Un petit air de vacances. Sans y être vraiment. Pour les pelouses, comme pour nous autres, le calme a des vertus insoupçonnées : pelouses et végétaux profitent, se régénèrent à l'abri des bottes et des crampons. Cette fois, l'herbe n'est pas plus verte ailleurs, mais juste sous nos yeux.
Un stade confiné, ça sonne étrangement creux. Vidé de tous ses habitants habituels. Les footballeurs, qui eux ne sont jamais là bien longtemps, quelques heures par semaine, mais aussi toutes les petites mains, les travailleurs, qui grouillent et s'activent entre deux rencontres. Plus personne. On s'attendrait à entendre chanter les oiseaux.

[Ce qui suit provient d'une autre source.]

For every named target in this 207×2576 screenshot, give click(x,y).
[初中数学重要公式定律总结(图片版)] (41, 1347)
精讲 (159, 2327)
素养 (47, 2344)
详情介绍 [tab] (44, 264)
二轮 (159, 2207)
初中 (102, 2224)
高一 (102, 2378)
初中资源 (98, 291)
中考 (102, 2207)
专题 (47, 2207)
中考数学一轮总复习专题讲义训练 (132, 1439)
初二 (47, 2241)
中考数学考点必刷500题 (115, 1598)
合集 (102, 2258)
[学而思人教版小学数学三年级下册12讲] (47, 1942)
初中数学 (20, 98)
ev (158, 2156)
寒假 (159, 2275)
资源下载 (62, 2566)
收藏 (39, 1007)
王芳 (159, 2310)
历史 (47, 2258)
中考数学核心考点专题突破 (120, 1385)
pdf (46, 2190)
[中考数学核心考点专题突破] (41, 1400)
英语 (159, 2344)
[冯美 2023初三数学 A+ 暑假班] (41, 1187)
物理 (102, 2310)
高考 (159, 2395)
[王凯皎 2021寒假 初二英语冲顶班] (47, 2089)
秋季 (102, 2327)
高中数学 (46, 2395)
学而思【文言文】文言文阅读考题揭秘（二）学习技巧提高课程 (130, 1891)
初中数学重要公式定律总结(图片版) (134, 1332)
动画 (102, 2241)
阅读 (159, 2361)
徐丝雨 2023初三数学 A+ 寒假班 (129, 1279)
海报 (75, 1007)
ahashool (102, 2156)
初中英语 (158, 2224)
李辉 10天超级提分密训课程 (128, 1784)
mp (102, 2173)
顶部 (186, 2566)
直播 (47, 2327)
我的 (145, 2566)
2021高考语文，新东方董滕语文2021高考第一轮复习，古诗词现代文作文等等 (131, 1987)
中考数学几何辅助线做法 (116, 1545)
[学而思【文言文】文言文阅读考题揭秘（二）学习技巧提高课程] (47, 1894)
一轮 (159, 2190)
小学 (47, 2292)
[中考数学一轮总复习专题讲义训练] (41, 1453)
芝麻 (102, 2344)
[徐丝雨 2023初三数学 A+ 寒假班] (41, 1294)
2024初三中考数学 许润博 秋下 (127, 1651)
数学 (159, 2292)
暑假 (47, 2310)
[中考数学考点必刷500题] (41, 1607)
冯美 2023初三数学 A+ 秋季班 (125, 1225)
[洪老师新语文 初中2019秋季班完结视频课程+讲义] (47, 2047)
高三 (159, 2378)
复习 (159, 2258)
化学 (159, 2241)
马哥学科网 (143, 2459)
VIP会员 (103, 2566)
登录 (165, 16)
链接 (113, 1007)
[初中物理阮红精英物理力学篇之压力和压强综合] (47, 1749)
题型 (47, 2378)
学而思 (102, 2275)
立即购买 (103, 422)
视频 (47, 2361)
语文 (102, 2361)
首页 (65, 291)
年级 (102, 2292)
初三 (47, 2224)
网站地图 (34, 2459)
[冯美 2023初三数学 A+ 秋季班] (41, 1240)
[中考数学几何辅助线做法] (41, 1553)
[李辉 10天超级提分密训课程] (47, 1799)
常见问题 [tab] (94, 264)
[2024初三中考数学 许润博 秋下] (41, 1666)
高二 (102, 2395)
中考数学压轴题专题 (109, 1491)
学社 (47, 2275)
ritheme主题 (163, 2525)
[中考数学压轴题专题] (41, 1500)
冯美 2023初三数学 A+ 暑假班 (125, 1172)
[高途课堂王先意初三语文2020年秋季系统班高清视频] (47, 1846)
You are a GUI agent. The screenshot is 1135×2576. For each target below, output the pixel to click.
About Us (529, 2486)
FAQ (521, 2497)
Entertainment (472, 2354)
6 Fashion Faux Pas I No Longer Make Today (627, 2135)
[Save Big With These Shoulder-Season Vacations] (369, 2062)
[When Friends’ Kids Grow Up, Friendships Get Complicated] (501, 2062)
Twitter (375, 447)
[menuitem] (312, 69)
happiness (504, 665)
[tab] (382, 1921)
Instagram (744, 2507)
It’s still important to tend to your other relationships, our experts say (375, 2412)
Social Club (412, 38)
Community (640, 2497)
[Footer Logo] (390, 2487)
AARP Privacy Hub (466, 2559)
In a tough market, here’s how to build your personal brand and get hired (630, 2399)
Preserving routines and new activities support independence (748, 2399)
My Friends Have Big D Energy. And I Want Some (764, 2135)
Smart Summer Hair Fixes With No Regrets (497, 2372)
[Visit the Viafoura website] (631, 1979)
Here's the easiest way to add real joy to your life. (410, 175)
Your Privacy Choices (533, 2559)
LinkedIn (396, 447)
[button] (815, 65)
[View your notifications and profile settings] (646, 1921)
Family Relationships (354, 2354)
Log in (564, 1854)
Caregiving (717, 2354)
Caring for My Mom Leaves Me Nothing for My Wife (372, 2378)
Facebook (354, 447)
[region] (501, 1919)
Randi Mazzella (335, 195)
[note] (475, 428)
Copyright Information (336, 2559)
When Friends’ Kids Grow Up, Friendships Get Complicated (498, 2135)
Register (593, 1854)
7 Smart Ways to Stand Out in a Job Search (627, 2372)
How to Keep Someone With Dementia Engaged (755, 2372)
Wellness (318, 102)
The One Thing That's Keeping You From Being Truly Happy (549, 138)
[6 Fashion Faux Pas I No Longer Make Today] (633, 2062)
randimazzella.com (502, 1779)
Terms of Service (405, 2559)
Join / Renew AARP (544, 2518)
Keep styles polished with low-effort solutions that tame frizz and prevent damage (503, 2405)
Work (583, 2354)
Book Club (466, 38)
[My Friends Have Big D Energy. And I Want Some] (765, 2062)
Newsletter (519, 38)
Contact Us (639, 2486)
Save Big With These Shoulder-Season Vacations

Mais il ne faut pas pousser non plus. Ce que l'on entend bien, pour le coup, c'est le ronronnement des tondeuses, qui n'ont jamais vraiment cessé leur ballet. Les deux jardiniers (ou Groundkeeper, pour désigner leur spécialité un peu particulière) sont toujours à pied d'oeuvre, certainement pas en télétravail.
"On la laisse un peu filer mais pas tant que ça : on tond à 30 mm au lieu des 25 mm réglementaires," confesse Jérémy. Mais pourquoi donc ne pas la laisser tranquille, cette pauvre pelouse ? "C'est un tapis hybride, un mélange de synthétique et de végétal. Si on laisse l'herbe pousser trop haut, la matière organique morte s'accumule. Et il faudrait rapidement changer tout le tapis."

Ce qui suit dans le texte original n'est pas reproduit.